__Your task__: A single number is the required answer: the count of lines in the listing below that hold the string "computer".

__Material for this exercise__:
============
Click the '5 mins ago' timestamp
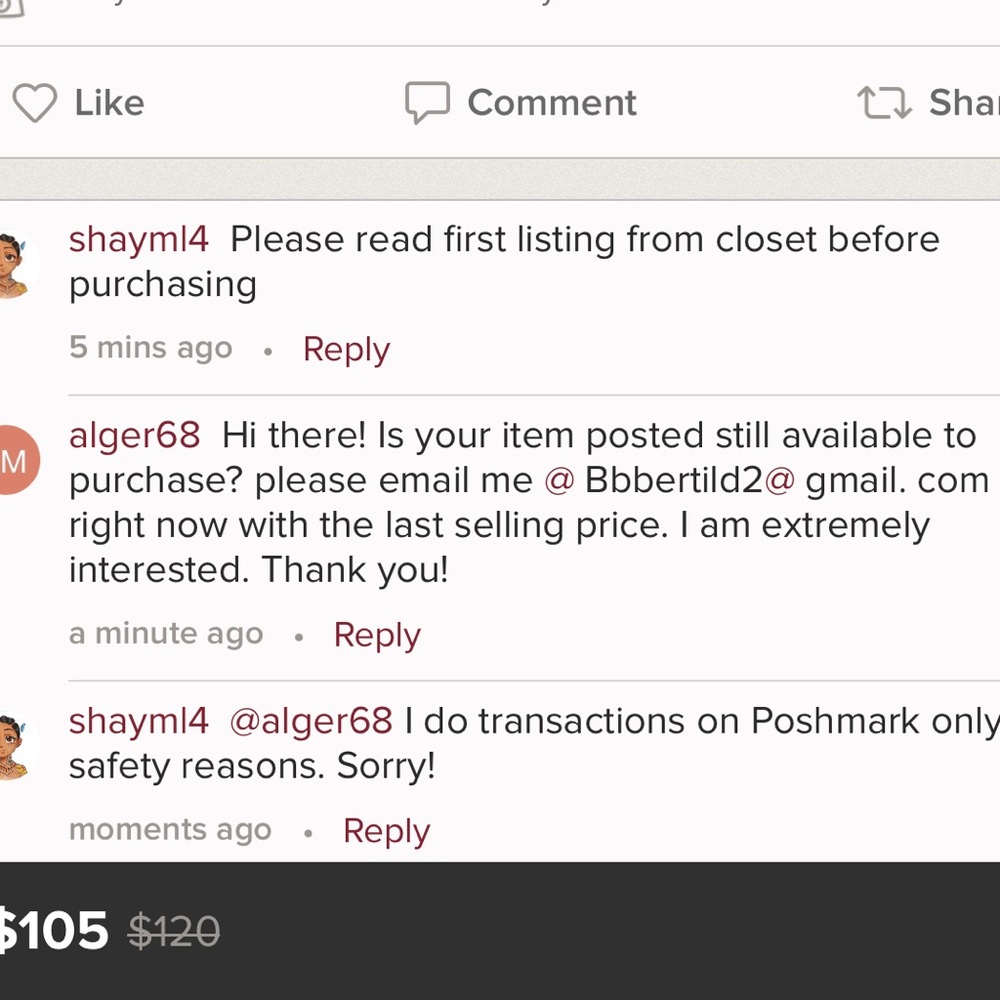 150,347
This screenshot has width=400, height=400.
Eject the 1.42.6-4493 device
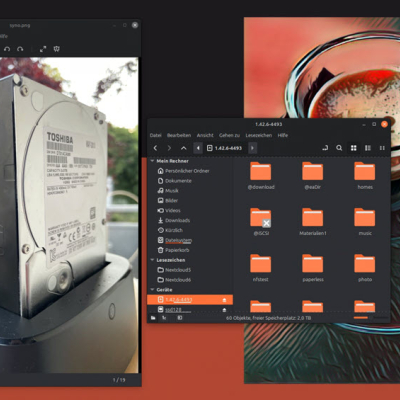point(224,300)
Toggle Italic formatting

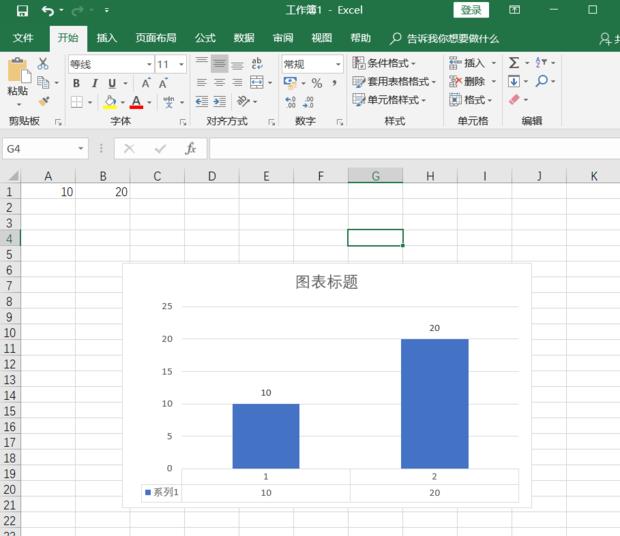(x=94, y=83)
============
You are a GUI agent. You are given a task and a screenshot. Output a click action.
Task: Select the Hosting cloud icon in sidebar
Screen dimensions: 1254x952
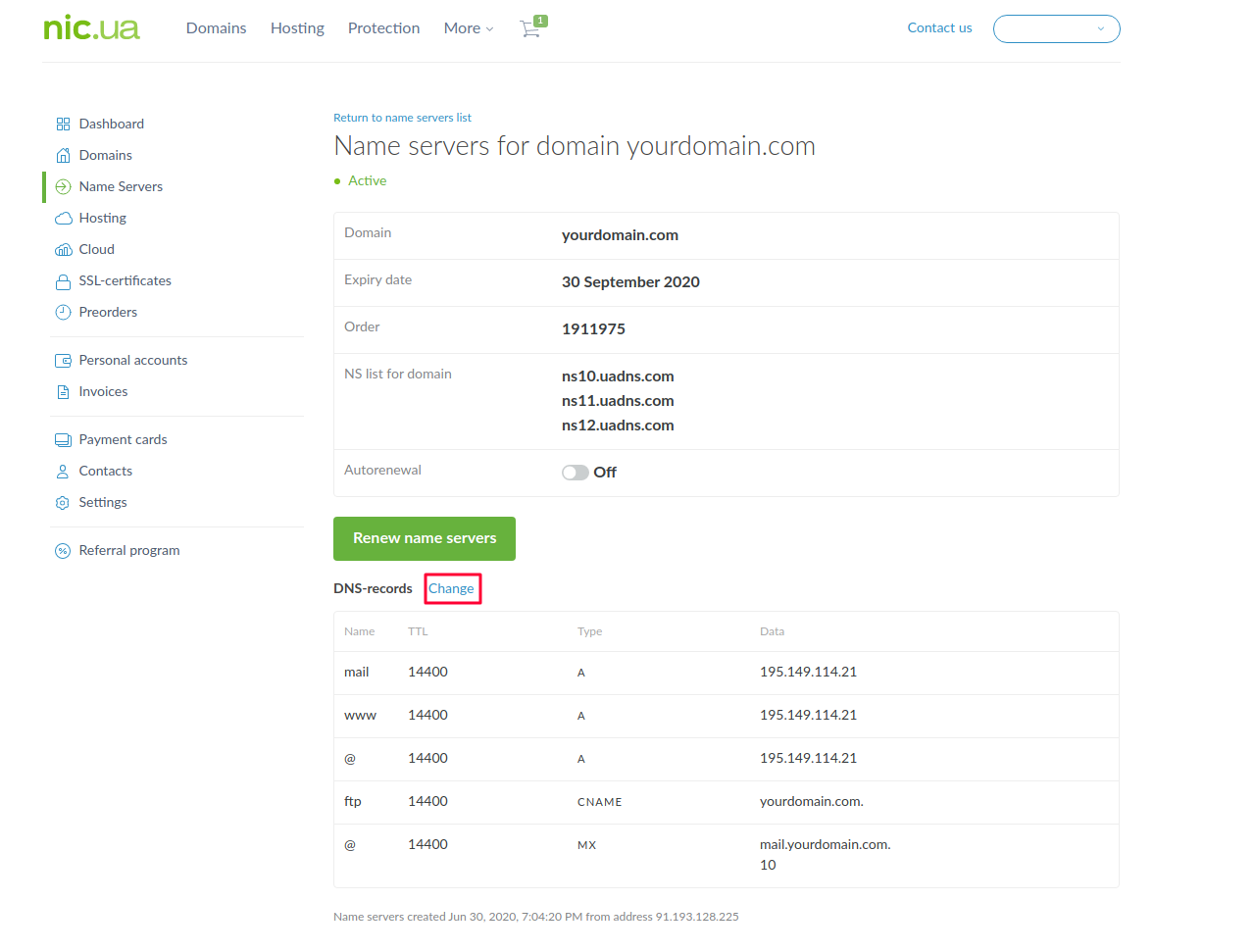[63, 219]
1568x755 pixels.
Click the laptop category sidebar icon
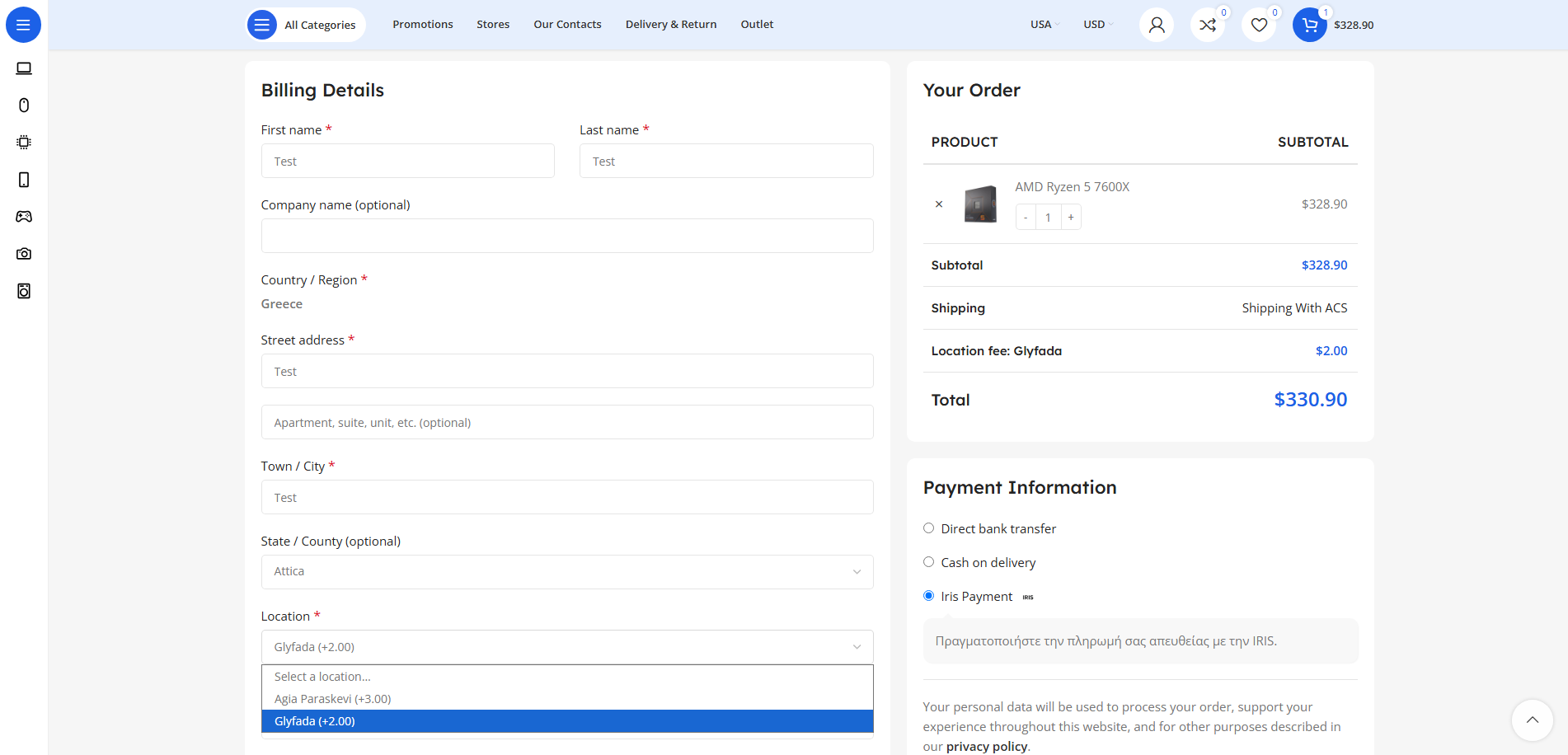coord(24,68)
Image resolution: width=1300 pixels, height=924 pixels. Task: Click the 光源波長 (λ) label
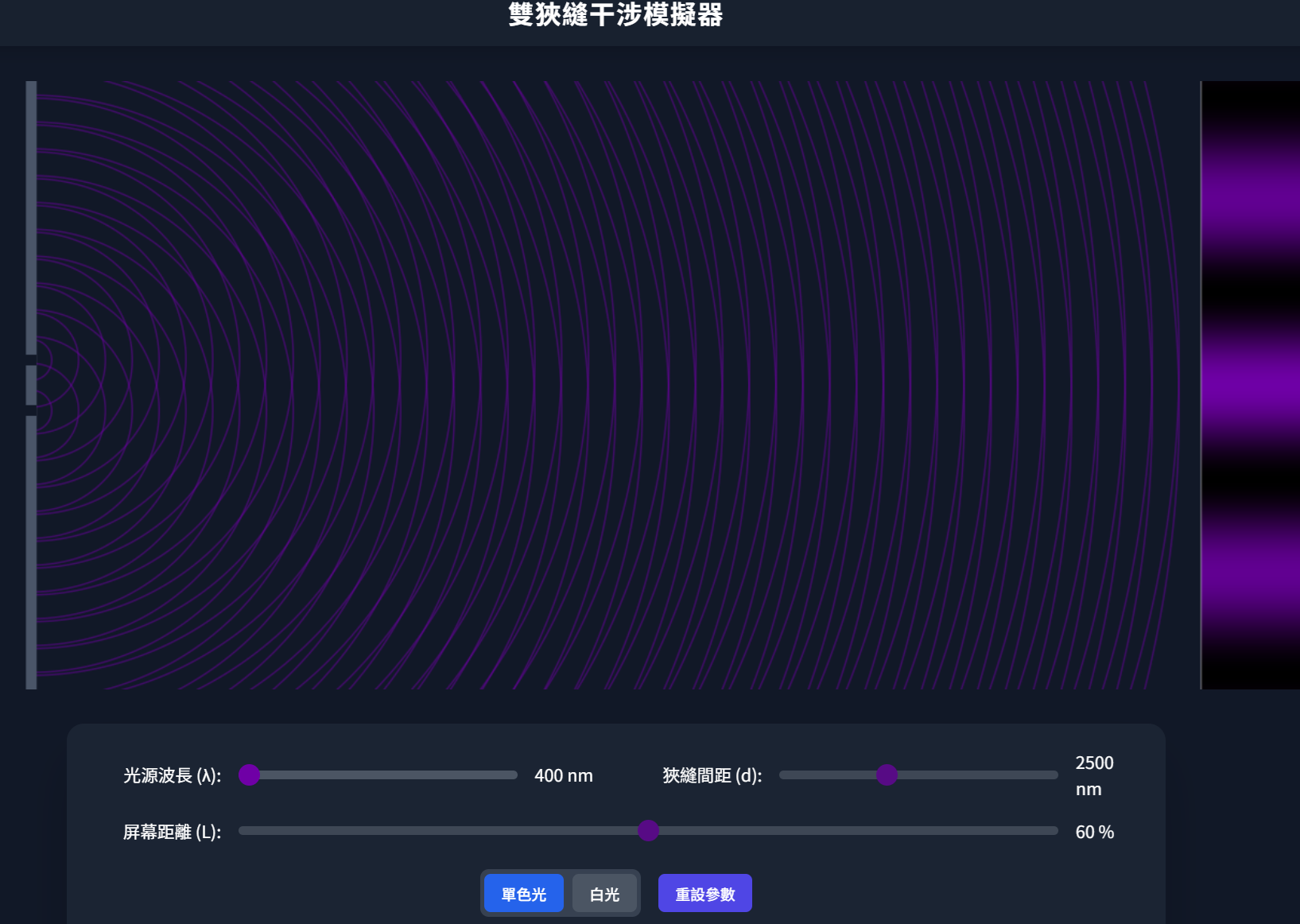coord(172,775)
============
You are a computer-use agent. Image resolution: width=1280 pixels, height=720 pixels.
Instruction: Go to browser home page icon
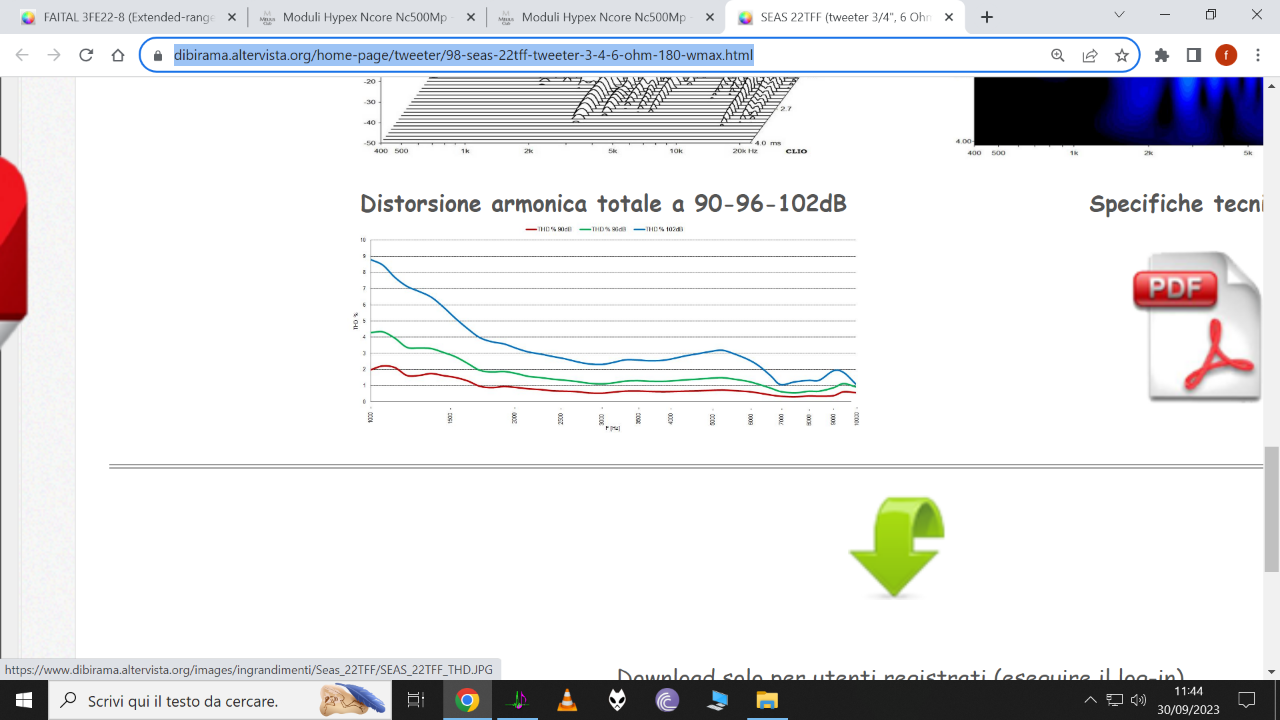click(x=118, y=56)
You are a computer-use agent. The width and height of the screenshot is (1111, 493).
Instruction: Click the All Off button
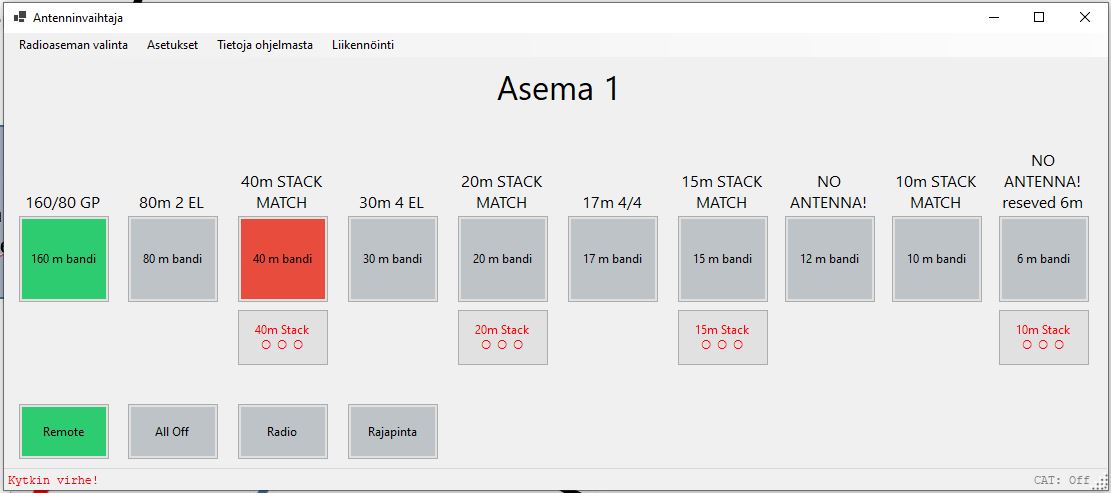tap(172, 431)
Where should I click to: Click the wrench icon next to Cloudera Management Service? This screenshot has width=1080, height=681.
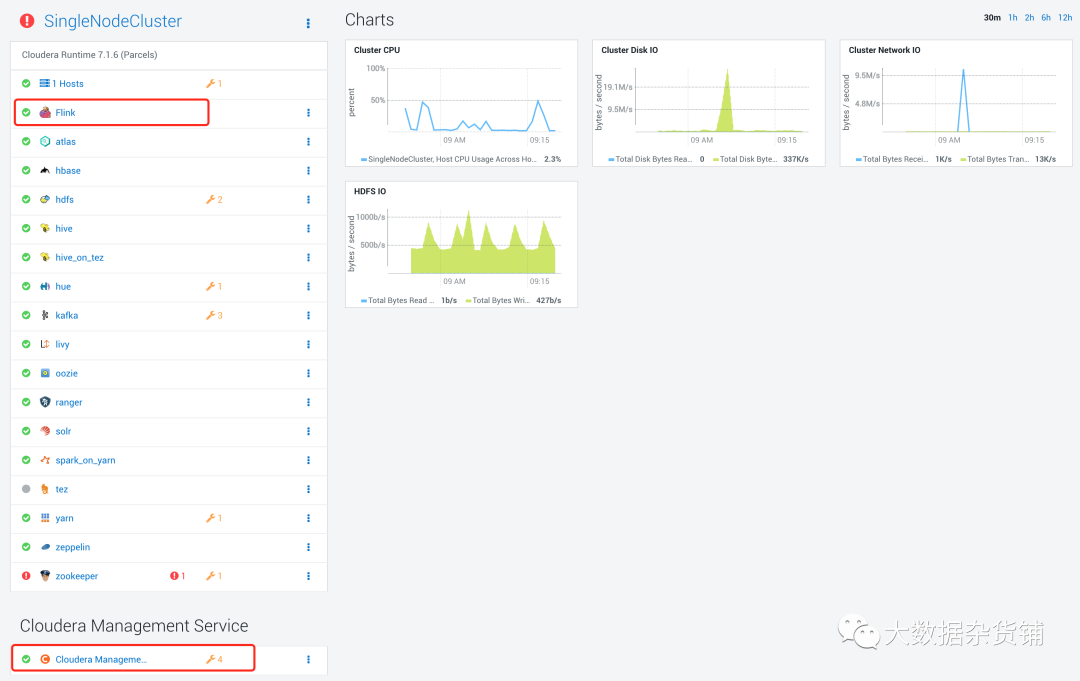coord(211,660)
============
__Solution to this exercise__: 2